◆ TASK TO CARRY OUT ◆
Leave out the pictures, and quote exactly the lines running from the one with "Choose the honeycomb lock screen thumbnail" through the last line of the entries below.

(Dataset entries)
■ ■ ■ ■

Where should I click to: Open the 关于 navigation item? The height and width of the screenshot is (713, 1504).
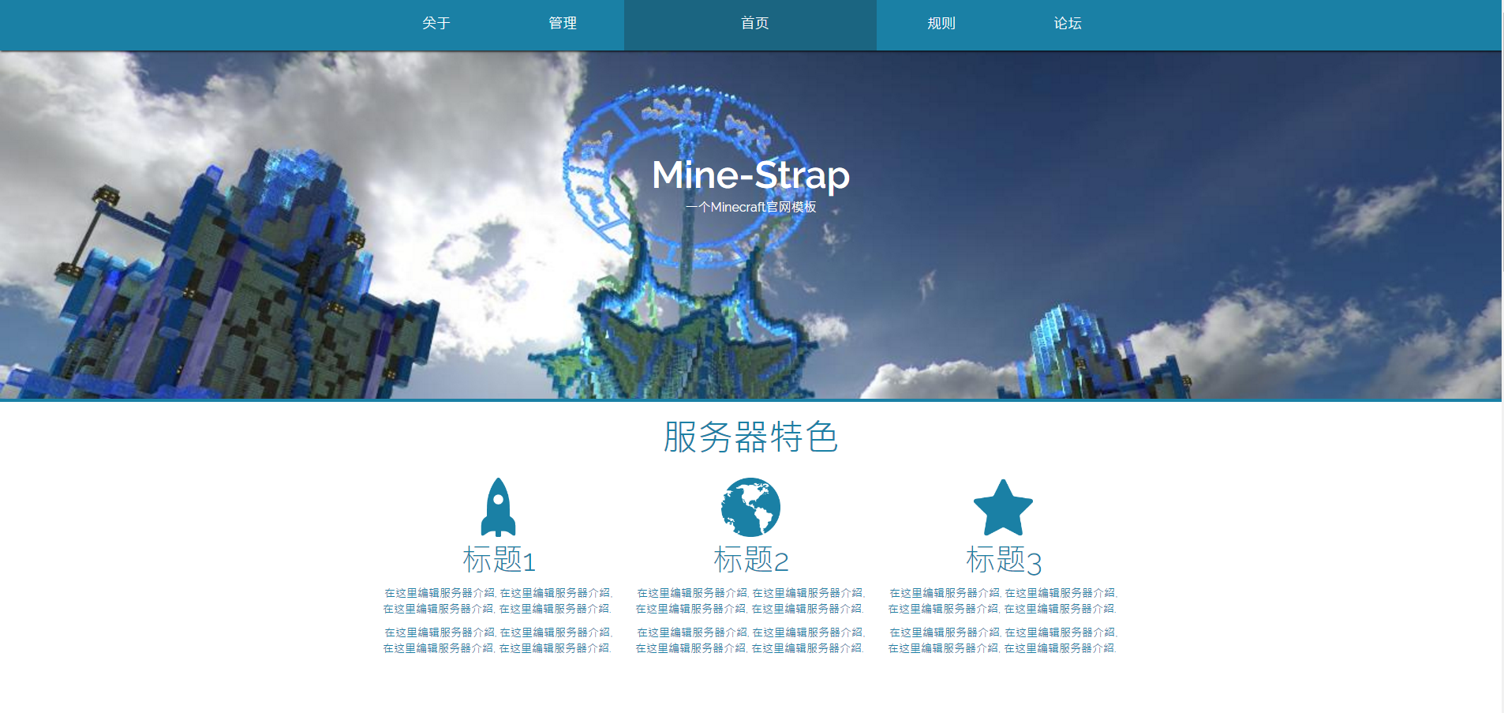436,24
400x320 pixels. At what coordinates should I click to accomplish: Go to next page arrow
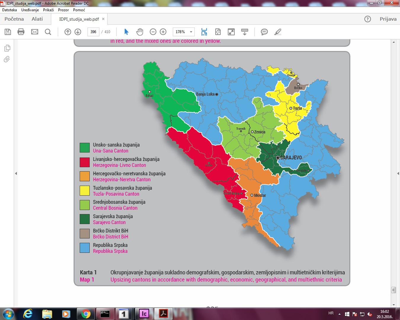78,32
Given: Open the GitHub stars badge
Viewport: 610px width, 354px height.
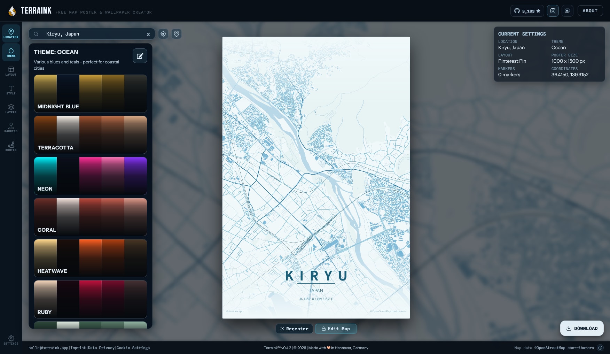Looking at the screenshot, I should coord(527,11).
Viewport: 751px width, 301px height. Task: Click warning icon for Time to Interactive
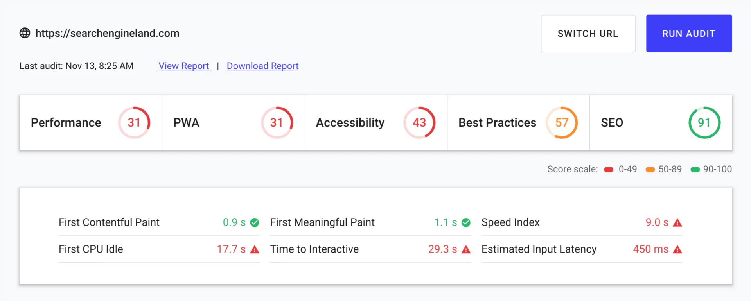click(x=466, y=249)
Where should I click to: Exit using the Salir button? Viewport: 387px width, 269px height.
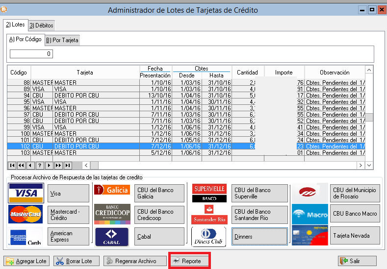pos(357,261)
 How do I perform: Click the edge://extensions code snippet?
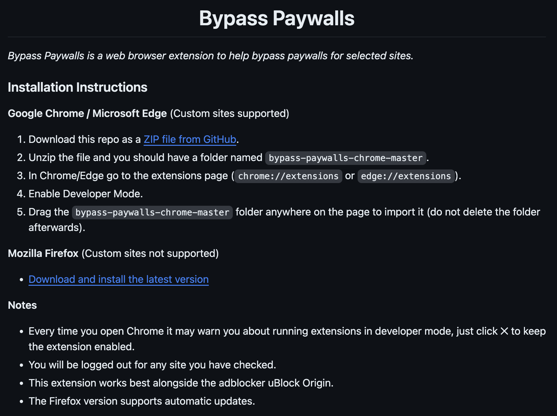406,176
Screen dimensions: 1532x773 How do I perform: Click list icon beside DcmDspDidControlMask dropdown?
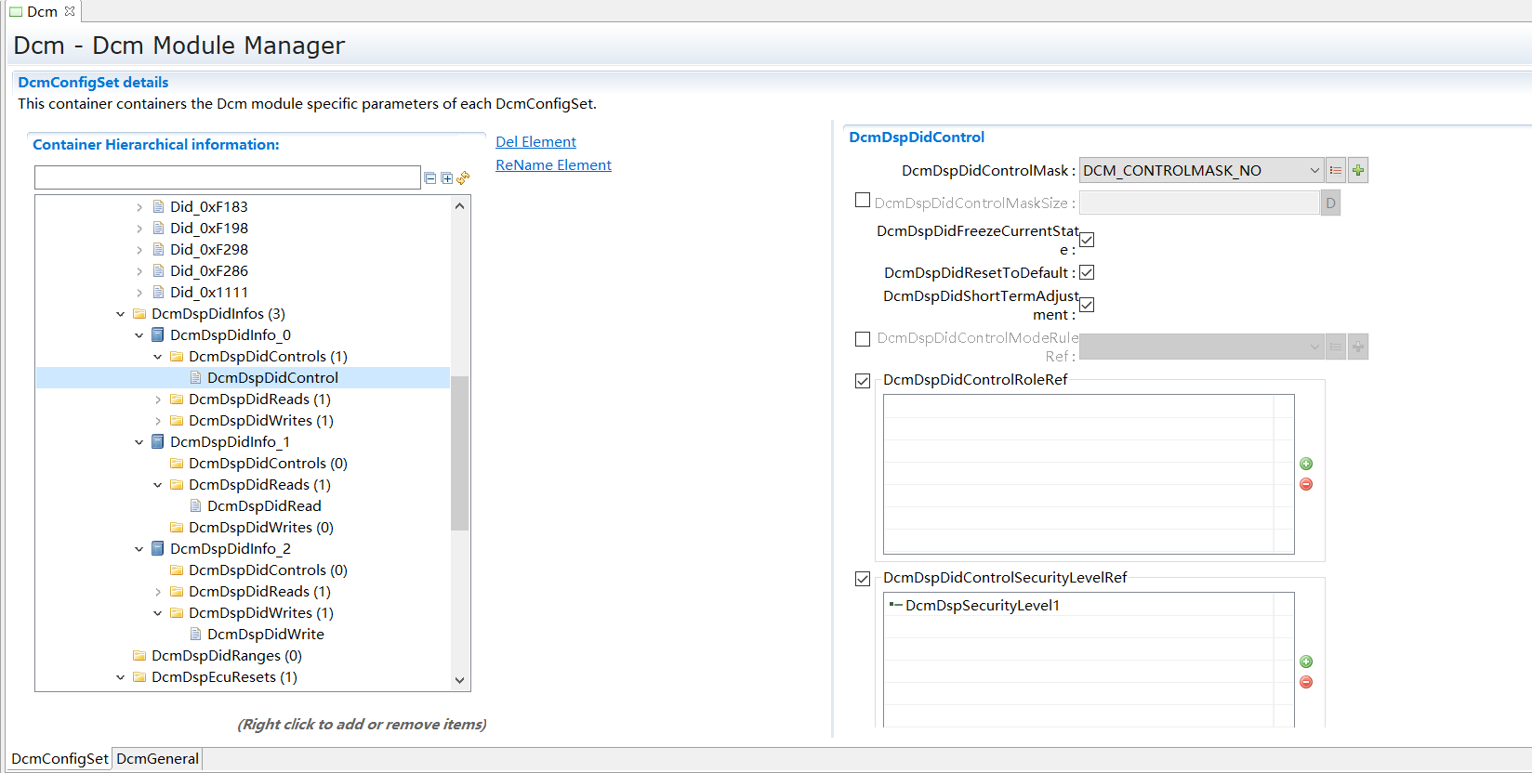pyautogui.click(x=1336, y=170)
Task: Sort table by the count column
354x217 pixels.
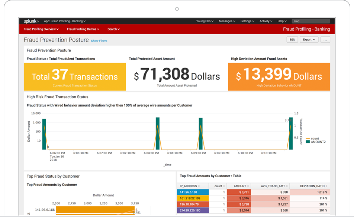Action: pyautogui.click(x=218, y=186)
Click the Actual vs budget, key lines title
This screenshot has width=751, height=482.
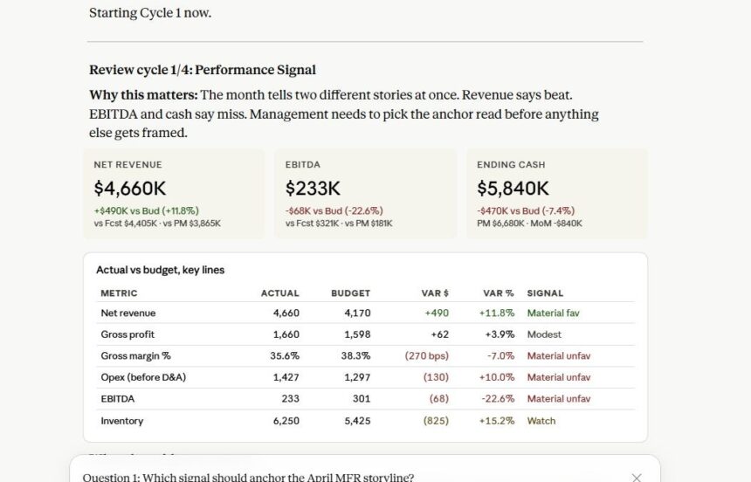(160, 270)
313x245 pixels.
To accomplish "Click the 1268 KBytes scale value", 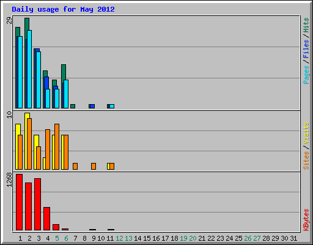I will [x=9, y=179].
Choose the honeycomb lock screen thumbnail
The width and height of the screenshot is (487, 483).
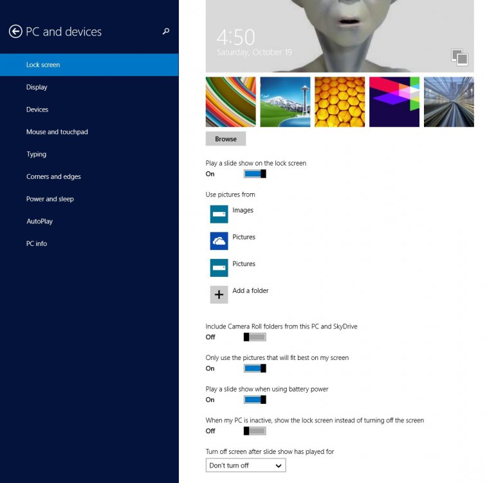[x=340, y=102]
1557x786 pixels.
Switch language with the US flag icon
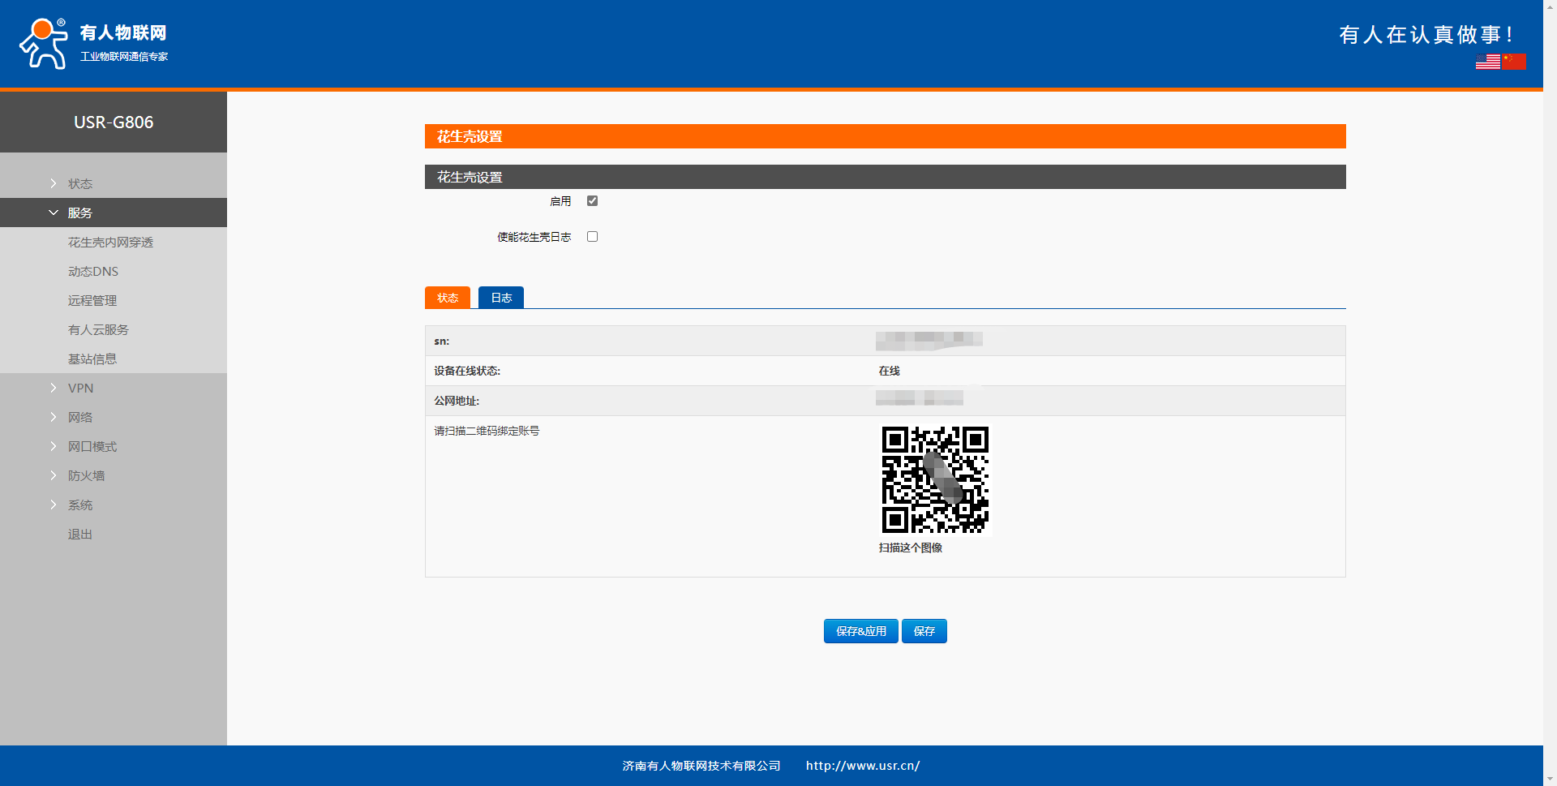(x=1487, y=62)
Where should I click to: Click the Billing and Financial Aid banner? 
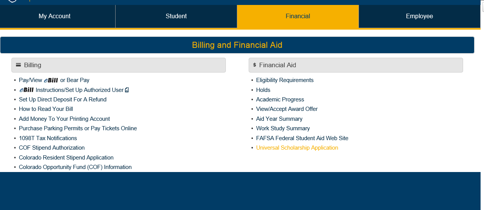[x=237, y=45]
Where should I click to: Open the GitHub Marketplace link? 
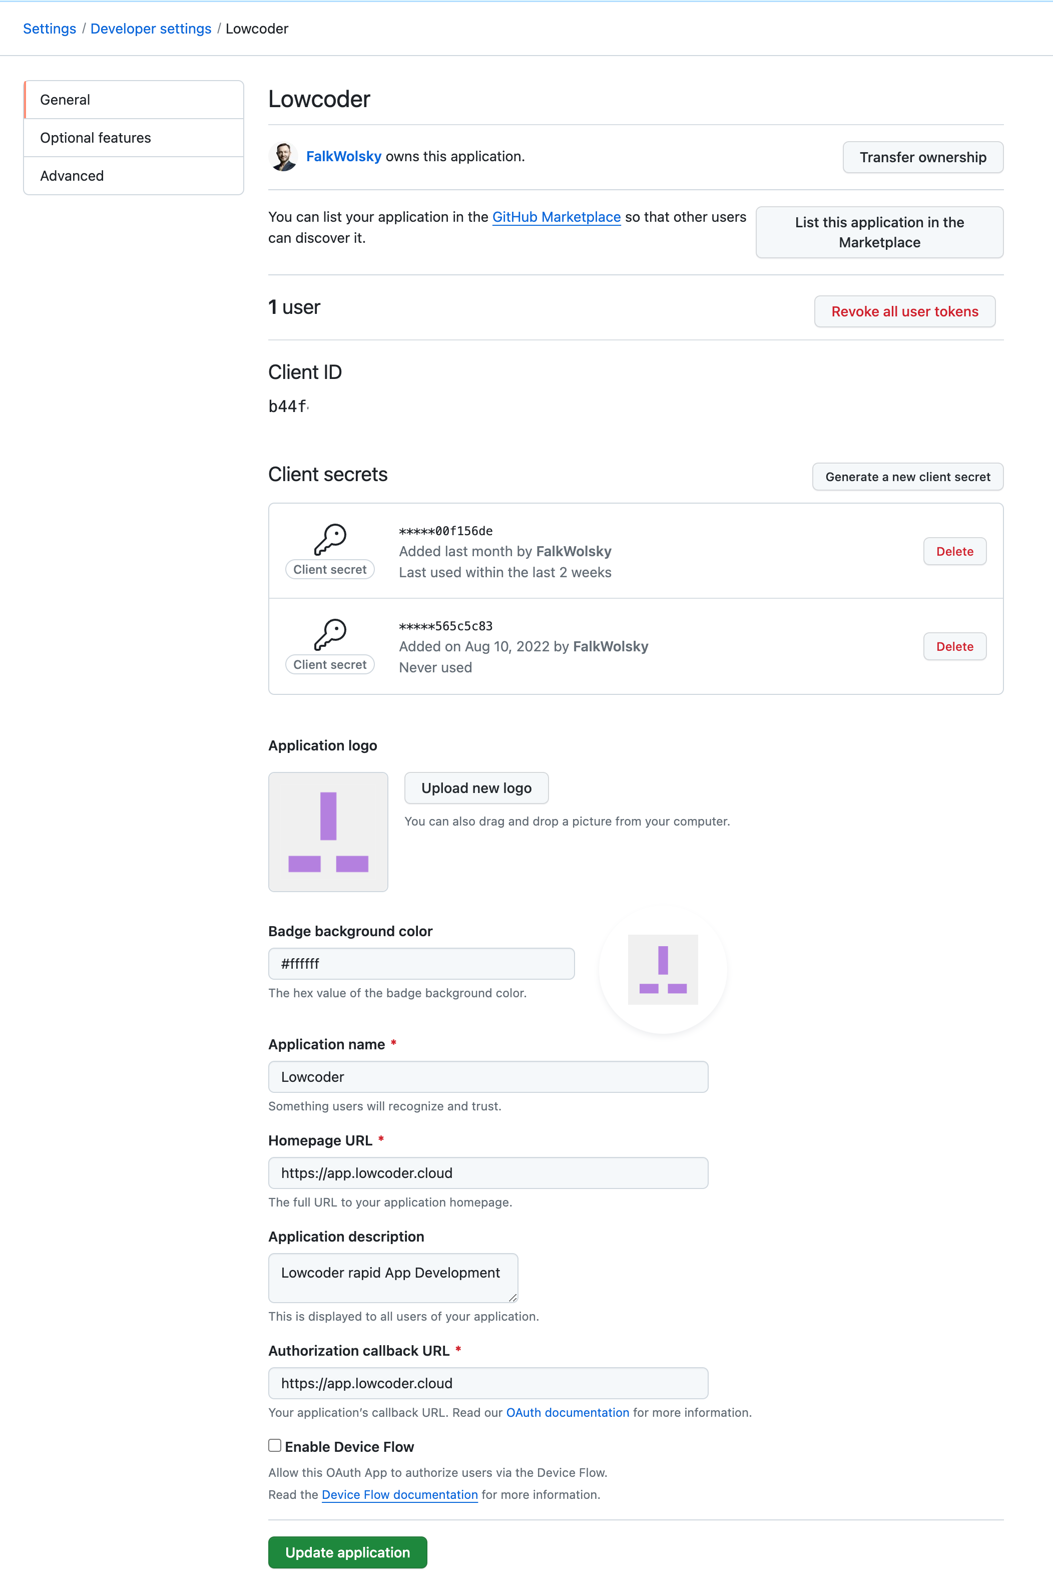pyautogui.click(x=556, y=217)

■ ■ ■ ■

◆ EXPECTED ANSWER ◆
Choose the honeycomb lock screen thumbnail
The width and height of the screenshot is (487, 483).
[x=340, y=102]
1557x786 pixels.
Switch language with the US flag icon
(x=1487, y=62)
Where should I click to: Click the Billing and Financial Aid banner? 
[x=237, y=45]
Where should I click to: Open the GitHub Marketplace link? 
pyautogui.click(x=556, y=217)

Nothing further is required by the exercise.